((

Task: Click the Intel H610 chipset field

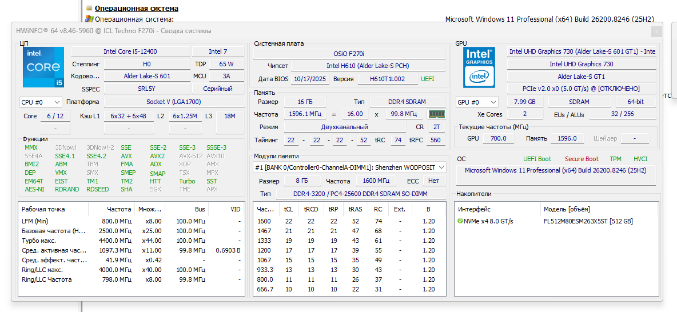Action: coord(368,66)
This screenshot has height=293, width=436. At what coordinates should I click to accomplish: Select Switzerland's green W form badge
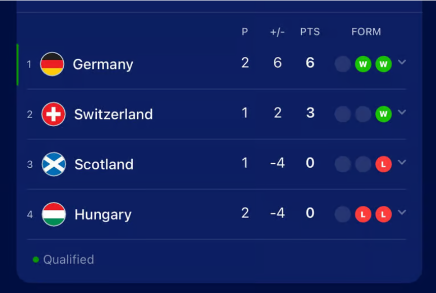click(383, 114)
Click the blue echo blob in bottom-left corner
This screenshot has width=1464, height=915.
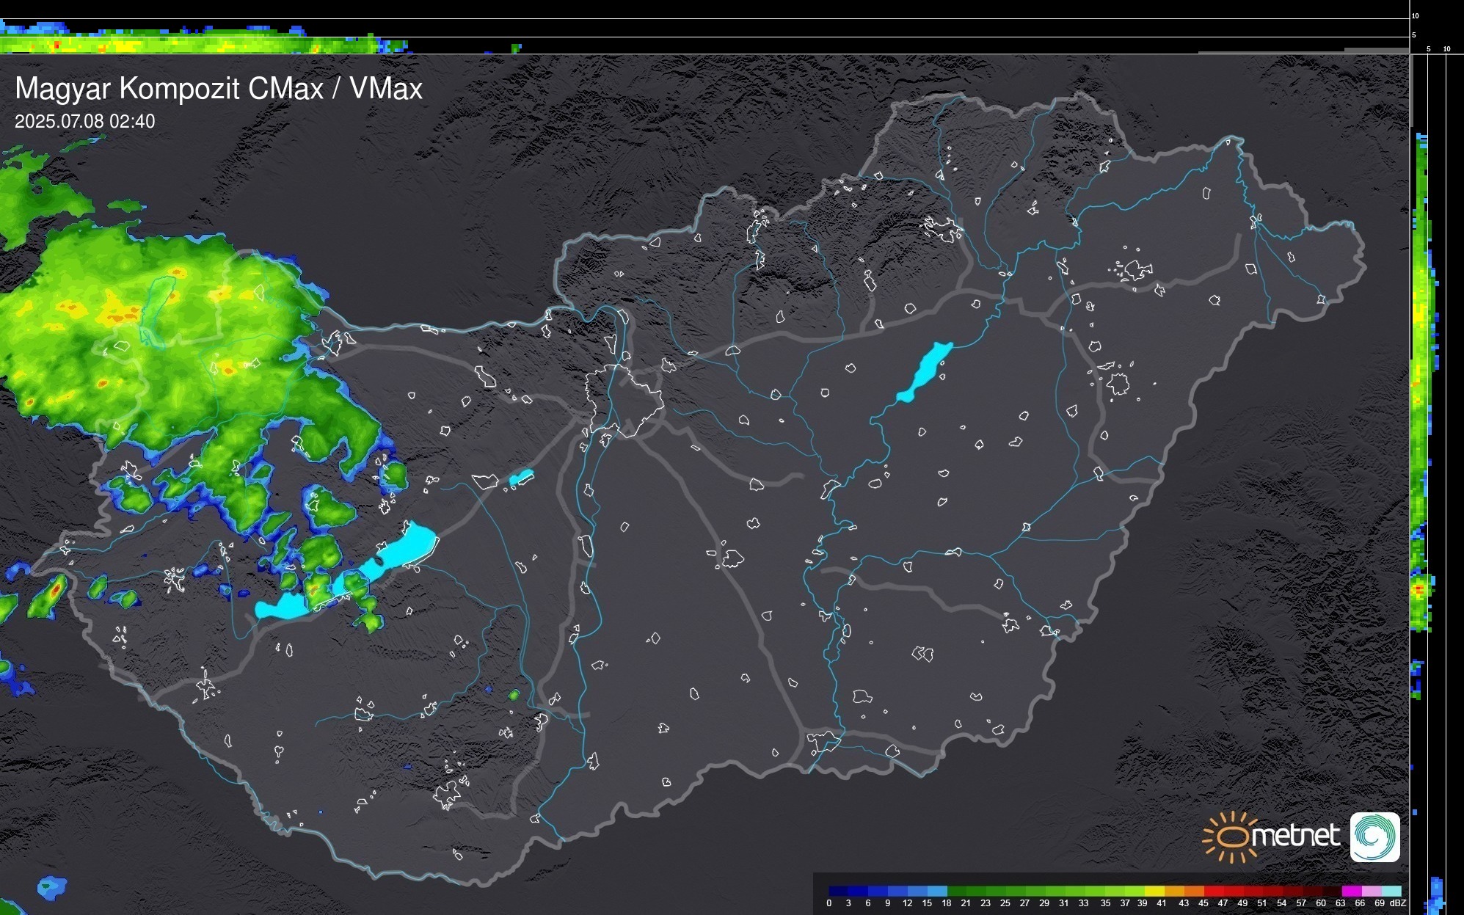[x=51, y=887]
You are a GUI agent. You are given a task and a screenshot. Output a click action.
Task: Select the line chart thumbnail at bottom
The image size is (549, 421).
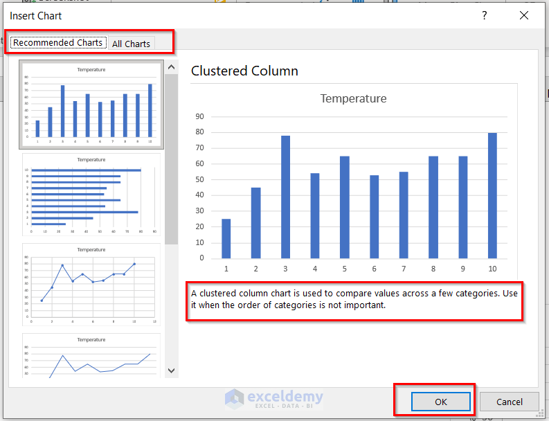tap(91, 357)
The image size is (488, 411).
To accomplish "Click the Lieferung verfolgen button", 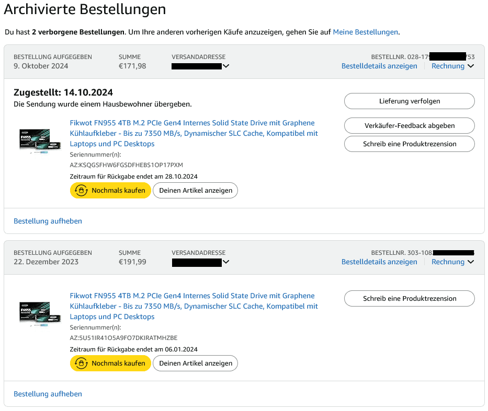I will (409, 101).
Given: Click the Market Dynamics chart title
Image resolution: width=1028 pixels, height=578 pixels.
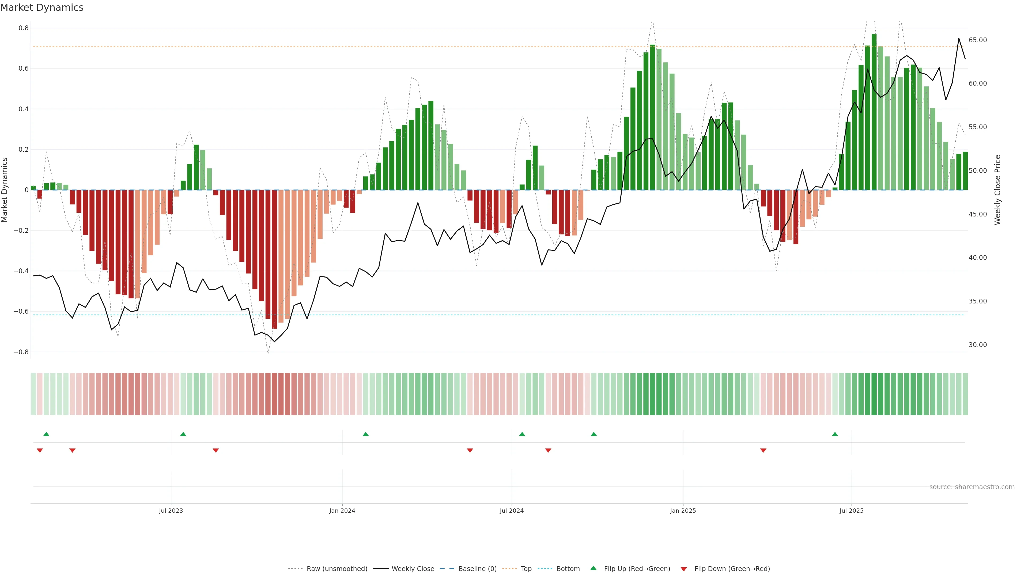Looking at the screenshot, I should (x=42, y=8).
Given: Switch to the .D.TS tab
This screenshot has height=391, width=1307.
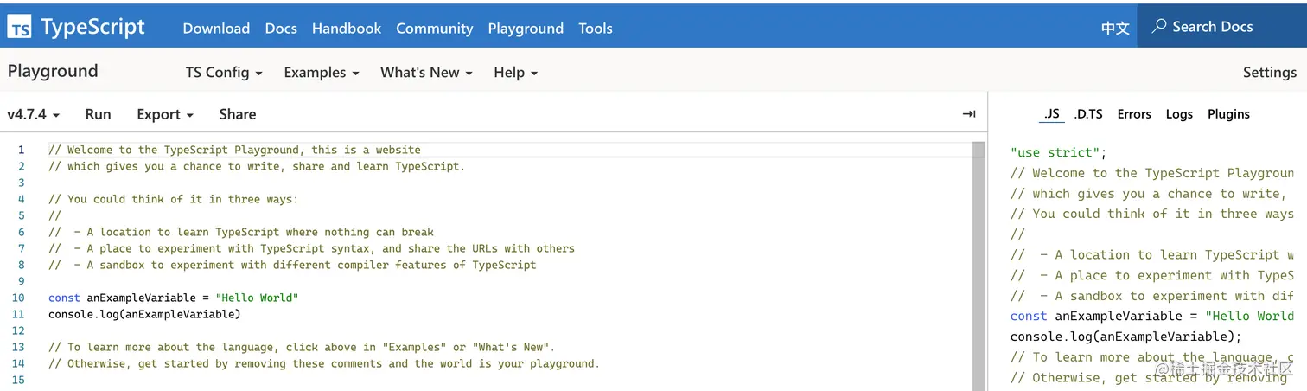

))

- **Prompt**
Rewrite everything from the line containing "Given: Click the Market Dynamics chart title" down to the end of the data, replacing "Switch" with "Go" and changing nothing else. Leave the pictures out of your answer.

- **Task solution**
Given: Click the Market Dynamics chart title
Image resolution: width=1028 pixels, height=578 pixels.
Looking at the screenshot, I should (x=42, y=8).
Given: Go to the .D.TS tab
This screenshot has height=391, width=1307.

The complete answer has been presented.